» **WHAT YOU ARE ASKED TO DO**: Reproduce the post on dual oscillator cores word for word, from "great pointer with" up to and including "capacitors =)".

» **EXTRACTED TEXT**:
(begin)
[sdiy] Dual oscillator cores?

cheater cheater cheater00 at gmail.com
Sun Oct 18 20:27:55 CEST 2009


Ah, good point with the capacitors. But I guess it doesn't have to be
a 'bad thing'. You can just assume two things: 1. the user might want
to change the oscillator swing (so the ratio between the length of the
A stage and the B stage) 2. An imperfect swing doesn't make the
oscillator less interesting sonically, since it still tracks well
(assumedly) even with caps that aren't matched that well

great pointer with regards to Don Tillman. He uses two accumulators
for a different reason obviously, but it's still related. I think
because of that design he ends up avoiding the HF problems as well,
right? After all he can switch the a core to the 'stopped' state
instantaneously, and then switch it to the 'reverse' state instantly
as well. He doesn't have to wait for the action of switching from
forward to reverse (which obviously can't happen instantaneously -
otherwise we'd end up shorting opposite voltage rails). Very
interesting. And he makes it work with thru-zero FM as well! Neat!

The next question is of whether and how you can find a matched pair of
capacitors =)

But more importantly: if the capacitors A and B are mismatched, e.g.
(end)
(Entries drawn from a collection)
(begin)
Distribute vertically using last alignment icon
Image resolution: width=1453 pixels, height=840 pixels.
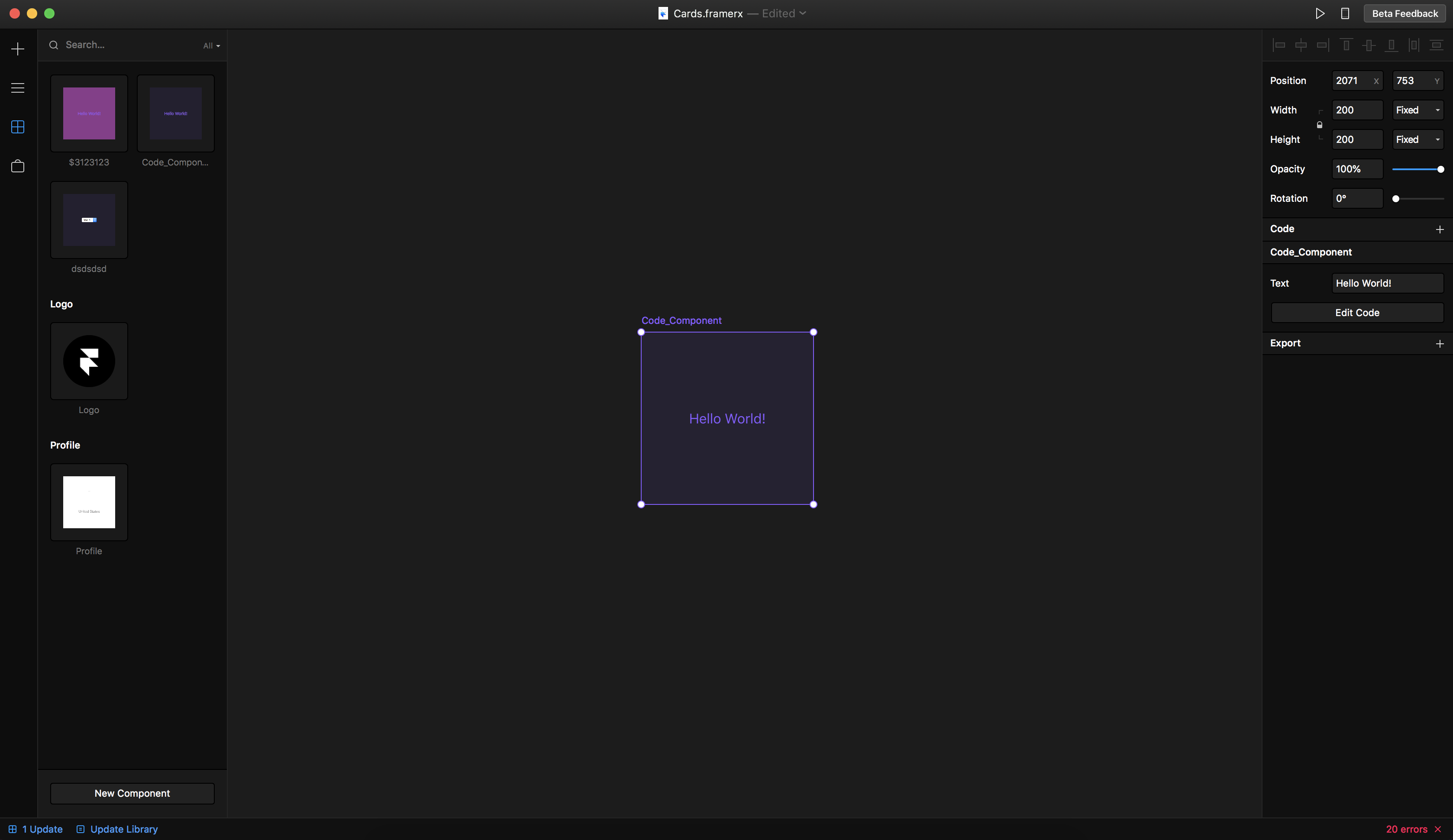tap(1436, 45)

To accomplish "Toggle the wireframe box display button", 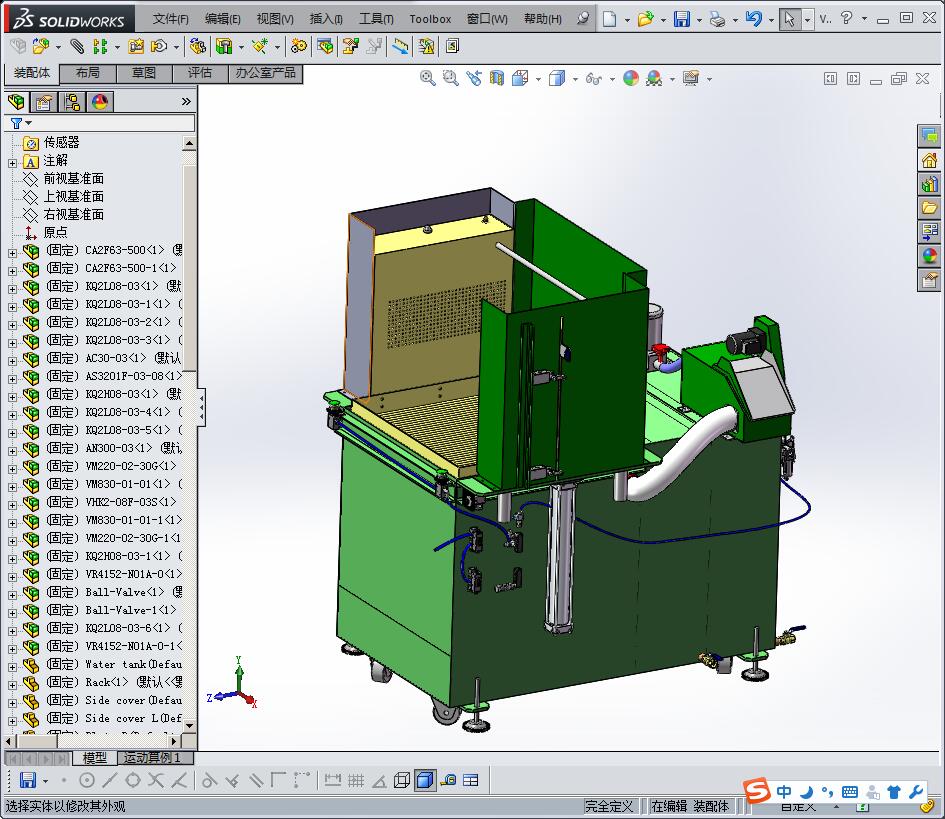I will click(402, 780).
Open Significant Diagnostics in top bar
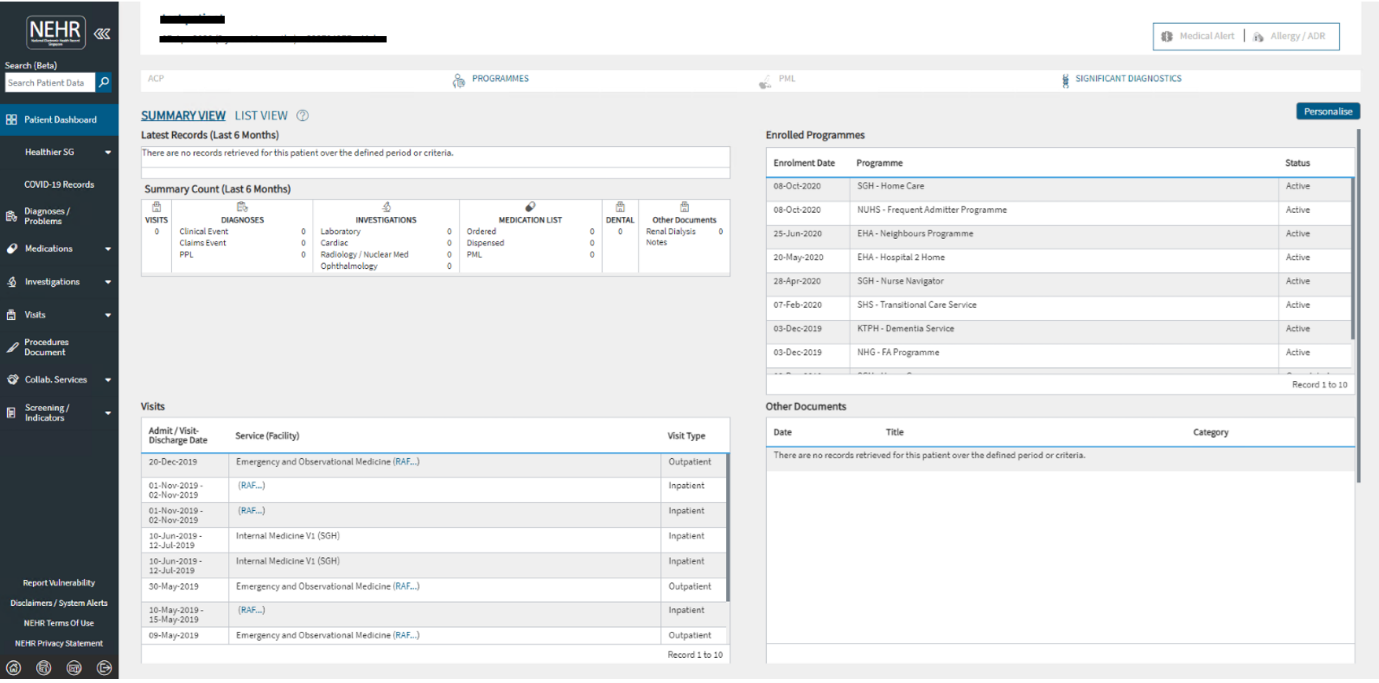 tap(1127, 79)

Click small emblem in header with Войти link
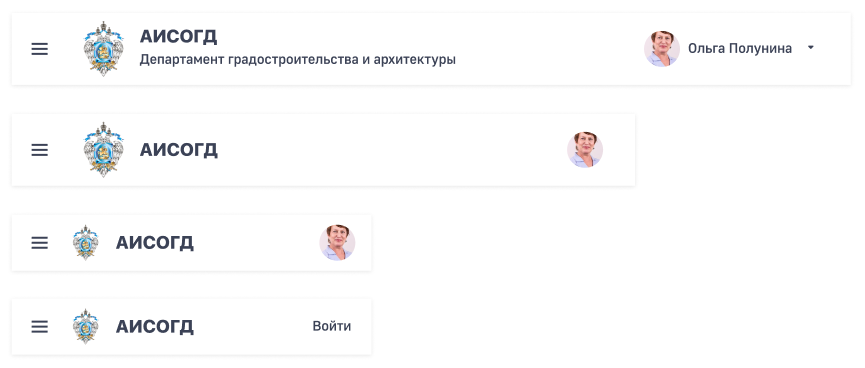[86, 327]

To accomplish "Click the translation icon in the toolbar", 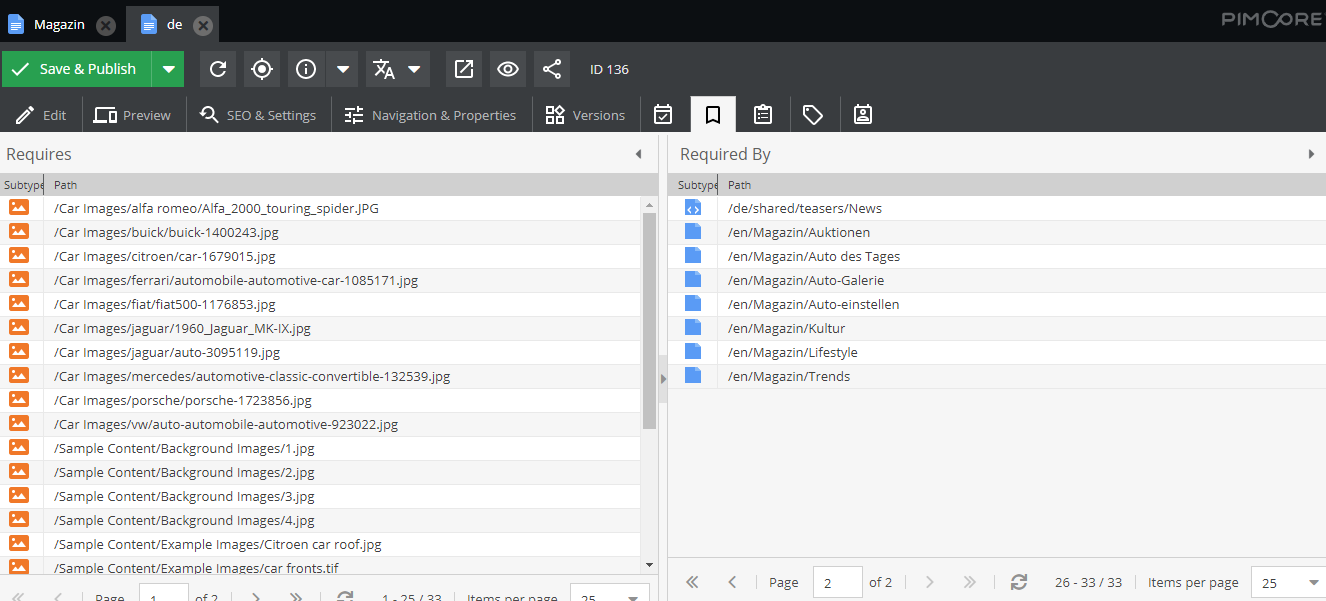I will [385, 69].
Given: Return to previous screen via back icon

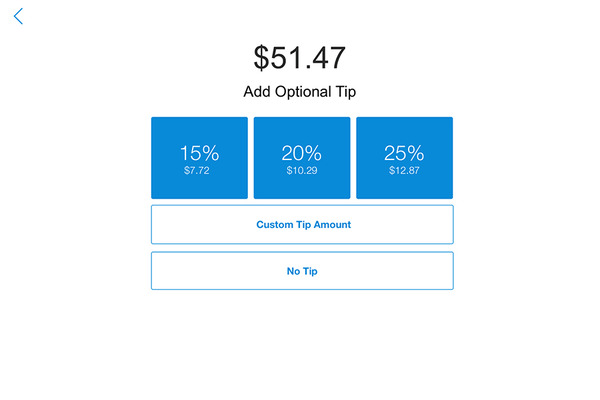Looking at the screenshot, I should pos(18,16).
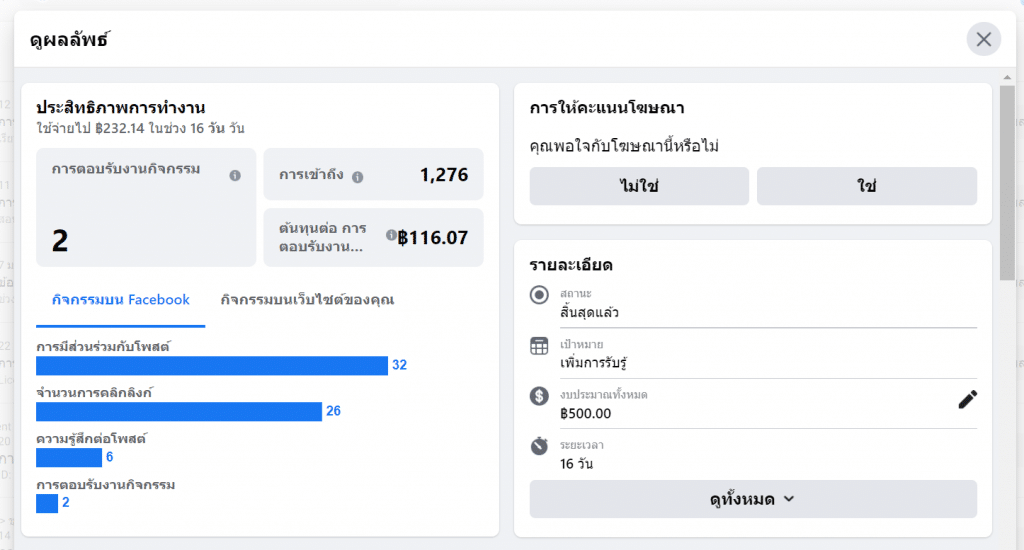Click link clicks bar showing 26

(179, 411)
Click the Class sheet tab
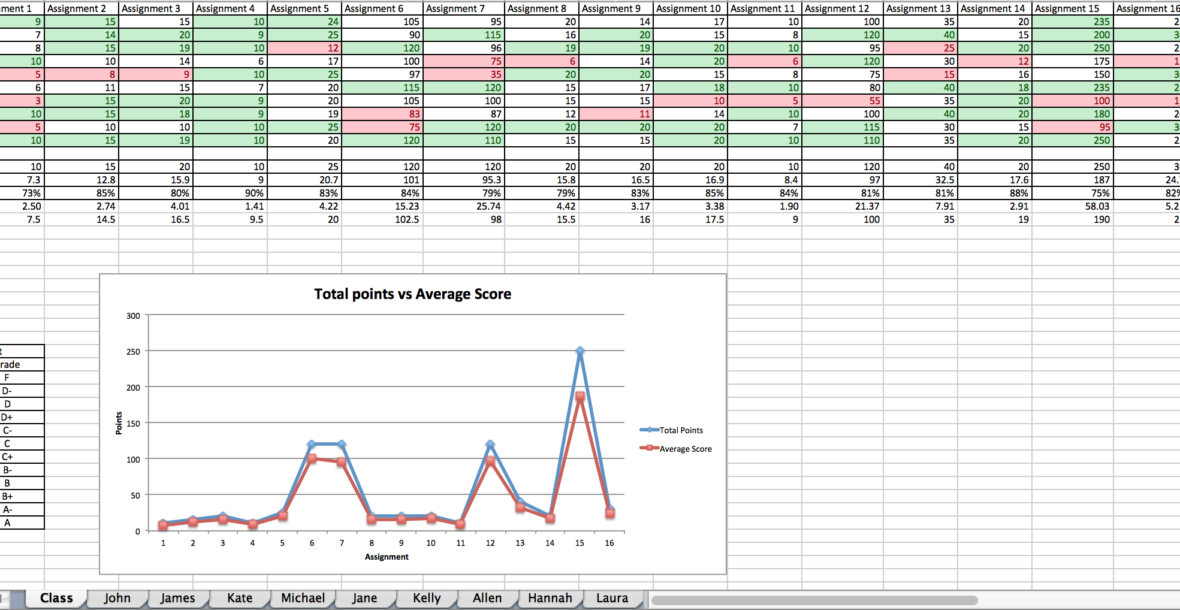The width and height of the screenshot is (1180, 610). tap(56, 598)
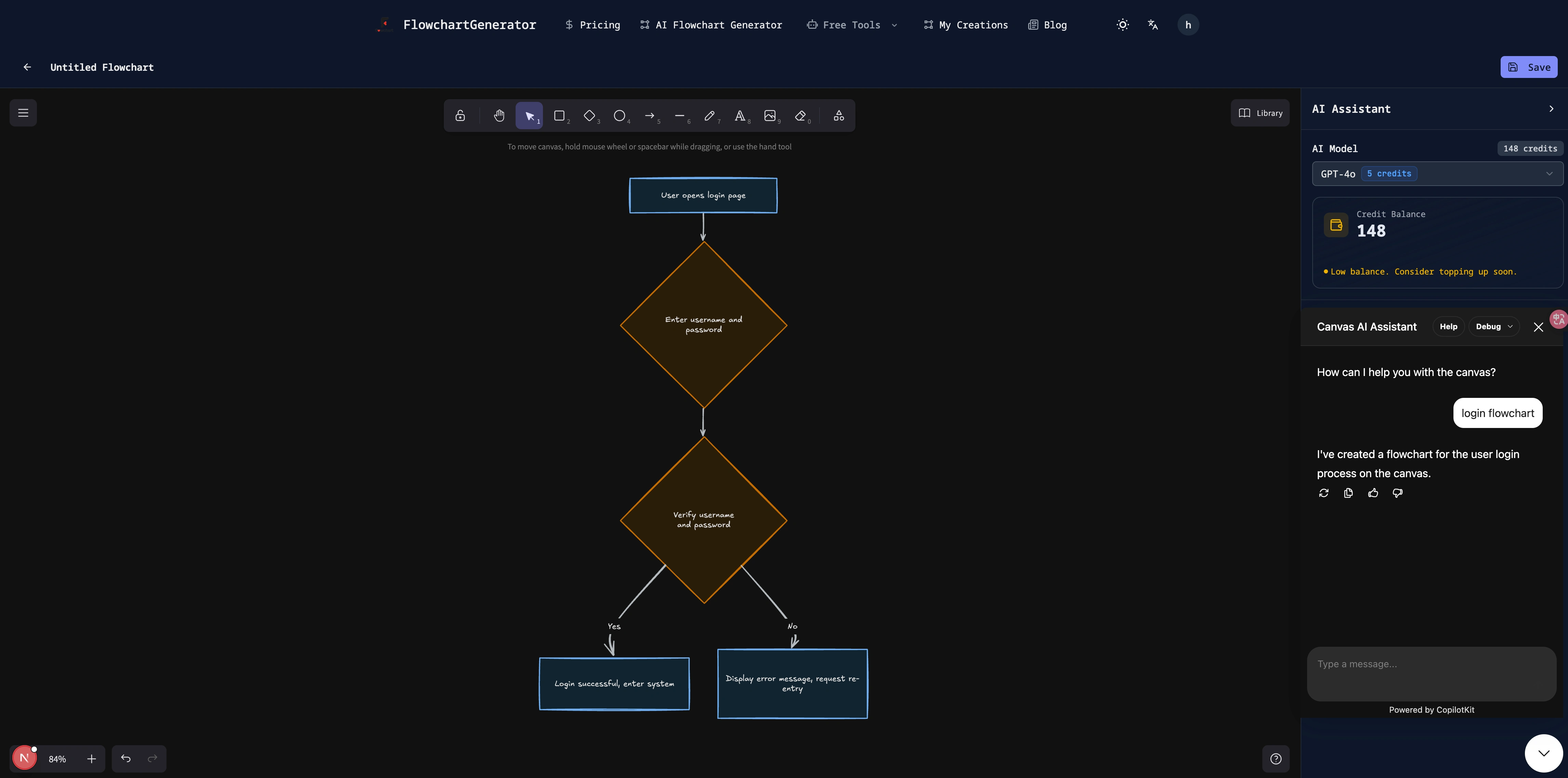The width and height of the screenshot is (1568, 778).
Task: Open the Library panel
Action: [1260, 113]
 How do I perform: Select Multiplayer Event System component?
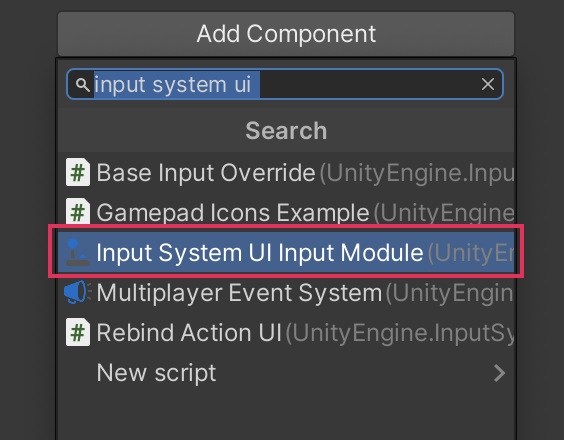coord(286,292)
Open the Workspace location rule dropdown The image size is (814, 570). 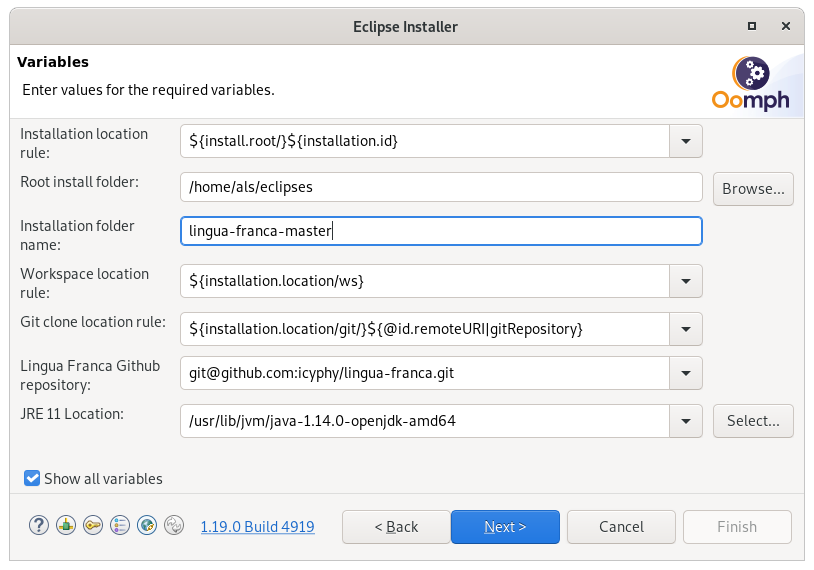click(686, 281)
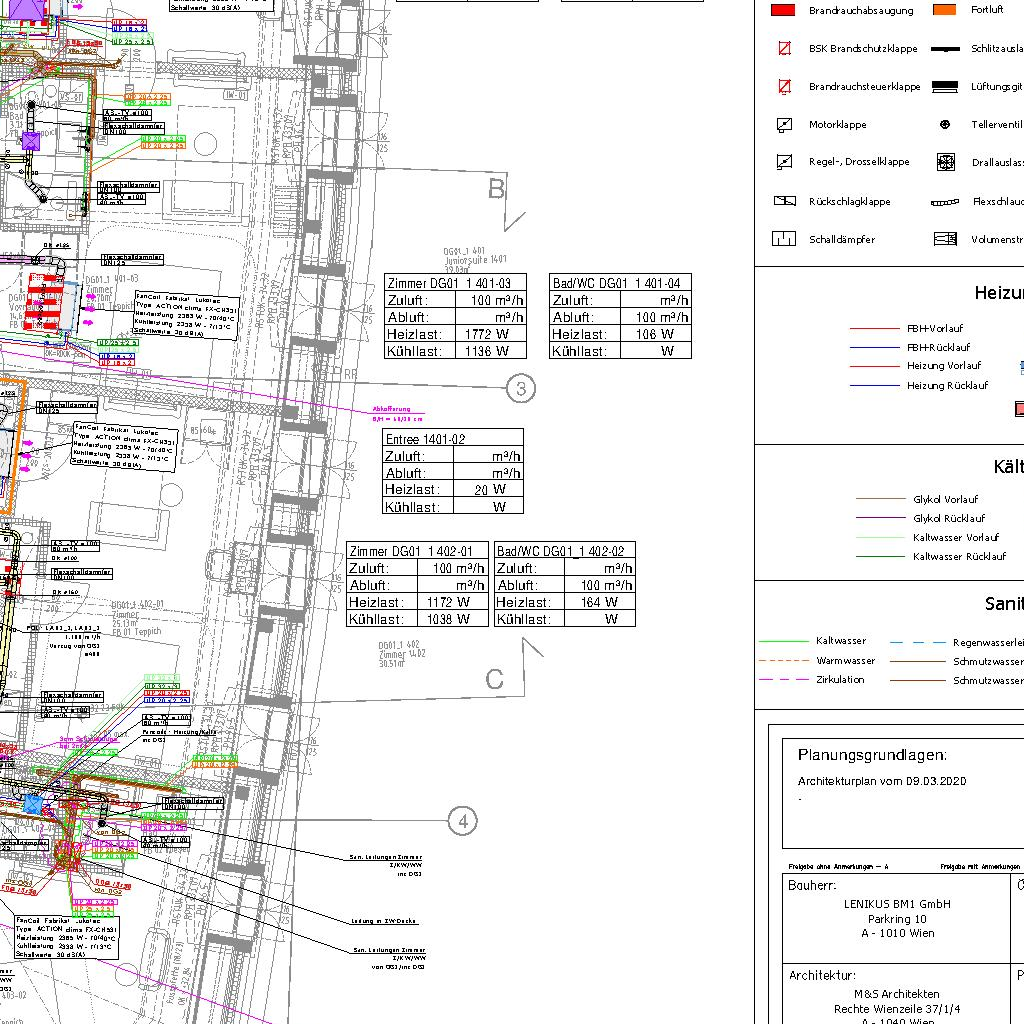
(end)
» **TASK RESULT**:
great pointer with regards to Don Tillman. He uses two accumulators
for a different reason obviously, but it's still related. I think
because of that design he ends up avoiding the HF problems as well,
right? After all he can switch the a core to the 'stopped' state
instantaneously, and then switch it to the 'reverse' state instantly
as well. He doesn't have to wait for the action of switching from
forward to reverse (which obviously can't happen instantaneously -
otherwise we'd end up shorting opposite voltage rails). Very
interesting. And he makes it work with thru-zero FM as well! Neat!

The next question is of whether and how you can find a matched pair of
capacitors =)